Spielberg read an early version of Continental Divide and hired him to write Raiders of the Lost Ark; Lucas, days after Leigh Brackett delivered a final draft of The Empire Strikes Back and then died of cancer, asked him to finish it. By the time those two films were on screens, Kasdan was already shooting his own feature, Body Heat — a deliberate, almost archaeological homage to Double Indemnity, transposed to a heat-stroked Florida summer with a star turn from a then-unknown Kathleen Turner. The trajectory from anonymous Detroit copywriter to writer-director in a single calendar year remains one of the strangest acceleration curves in modern Hollywood.

What followed was the run that the canonised version of Kasdan has frozen into a shorthand. The Big Chill, the baby-boomer ensemble piece that became the model for every reunion film that followed. Silverado, a stubborn classical Western built with his brother Mark Kasdan when the genre was effectively closed. The Accidental Tourist, a quiet Anne Tyler adaptation that pulled four Oscar nominations including Best Picture. Grand Canyon, the Los Angeles mosaic he wrote with his wife Meg, which earned him a second Original Screenplay nomination. He had become, by then, a director studios could trust with adult stories on grown-up money, and a screenwriter who could give a star vehicle the rhythm of a 1940s programmer.

That reputation has been tested unevenly since.
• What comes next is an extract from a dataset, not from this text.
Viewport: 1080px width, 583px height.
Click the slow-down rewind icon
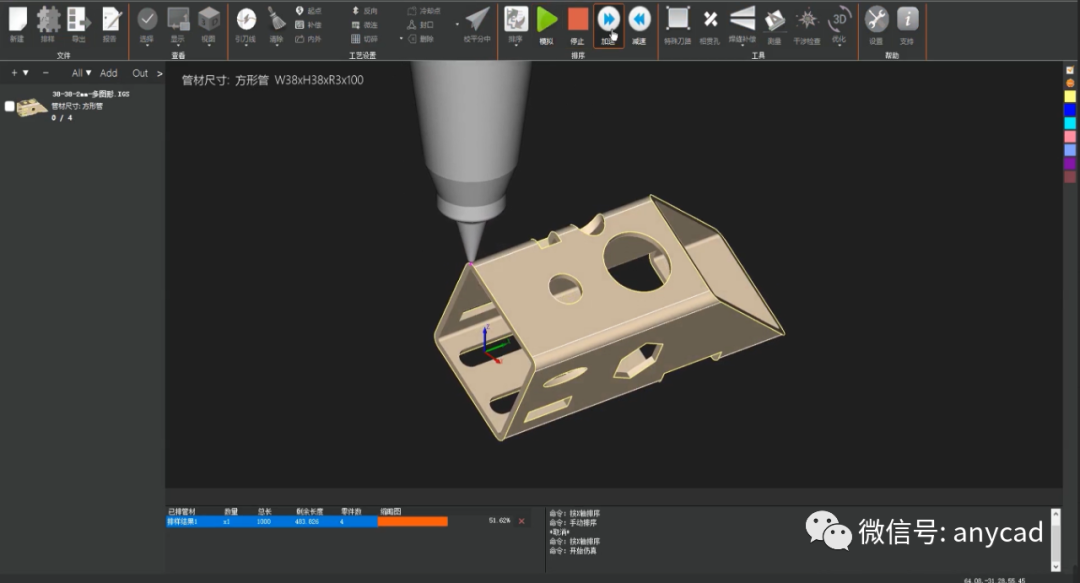[x=639, y=19]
Wyatt Earp, the three-hour Kevin Costner Western he released in 1994, arrived six months after Tombstone had already eaten its audience, and the comparison has never been kind to him. Solo: A Star Wars Story, which he co-wrote with his son Jonathan in 2018, was the franchise instalment Disney needed to perform and the one it did not get; Kasdan said afterwards that Lucasfilm had blown it, then largely withdrew from the saga. The fault line in both cases is the same. He is a writer who refuses to let other people direct what he writes, with vanishingly few exceptions, and an industry that has wanted, over and over, to detach his scripts from his sensibility. The drawer of unmade Kasdan scripts is unusually deep for a writer of his standing, and the decision to keep them there is editorial as much as commercial.
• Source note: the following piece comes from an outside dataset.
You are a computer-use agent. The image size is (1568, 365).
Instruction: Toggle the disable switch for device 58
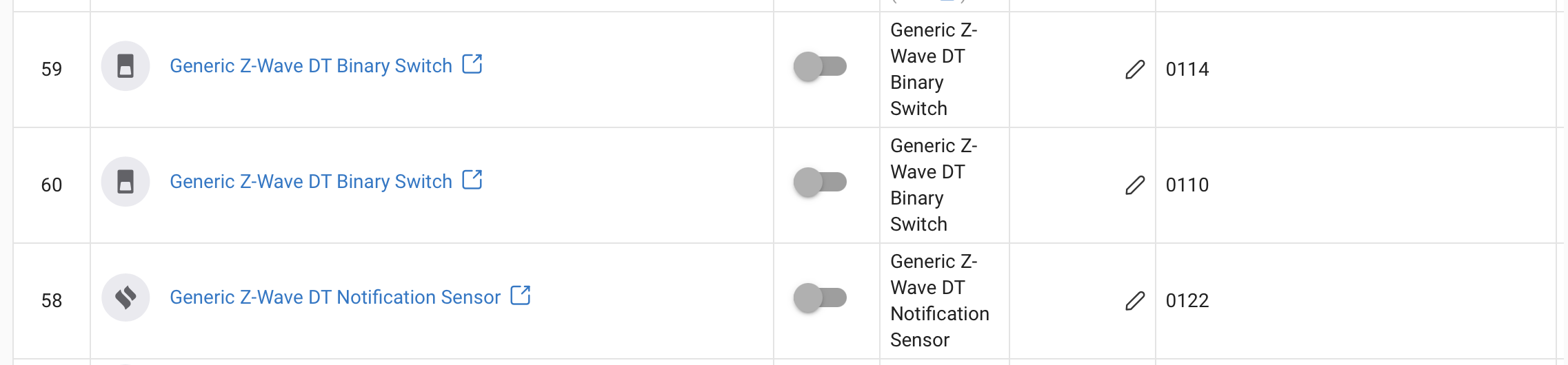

This week he is back as a director for the first time in years. Marty, Life Is Short, the feature-length documentary about the comedian Martin Short that premieres on Netflix today, was shot and assembled by Kasdan as something close to a magazine profile — friend access, decades of archive, a long argument about what it costs to be funny for a living. Next week Criterion releases his 4K restoration of Body Heat, supervised by his longtime editor Carol Littleton and signed off by him personally, which arrives as a kind of accidental career retrospective. And last December the University of Michigan, his alma mater, took delivery of the 150-plus boxes of his papers — including audio tapes of his original Raiders story sessions with Spielberg and Lucas — that will be processed through the end of this year.
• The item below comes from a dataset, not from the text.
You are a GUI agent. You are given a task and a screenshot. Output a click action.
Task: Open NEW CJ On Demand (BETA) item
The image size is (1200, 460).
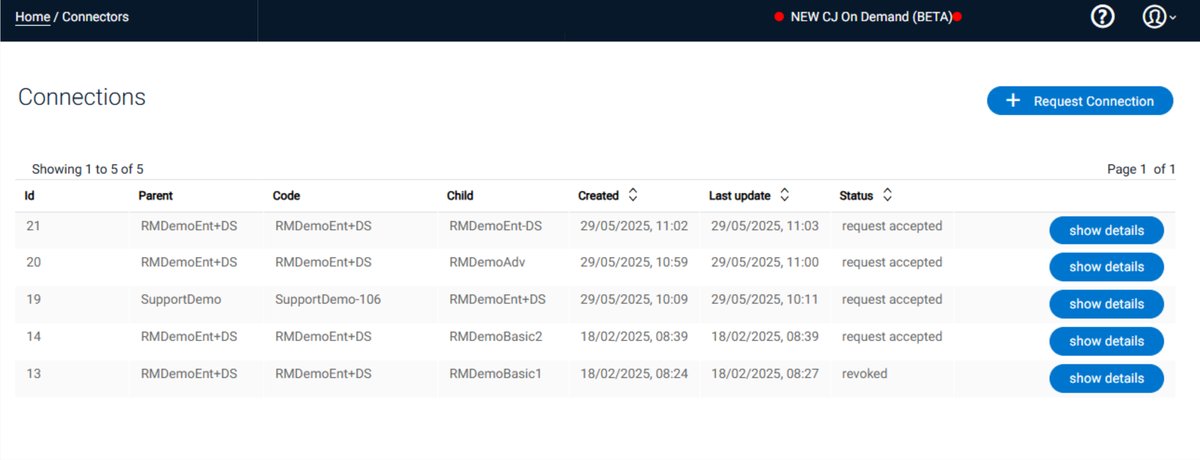click(x=868, y=17)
His wife Meg Kasdan, whom he married while both were still in Ann Arbor, has co-written several of his films and remains his most frequent creative collaborator. Their sons Jake and Jonathan run their own studio careers — Jake with the Jumanji series, Jonathan as the co-writer on Solo — which has the effect of turning a family conversation into an ongoing seminar on what a 21st-century Kasdan picture should look like.

What the next one is, no one outside that conversation seems to know. The archive is going home to Ann Arbor; the documentary is on Netflix; the early debut has been restored to look the way it did the first time. The career has not closed — but for the first time in a long time, it is being read all at once.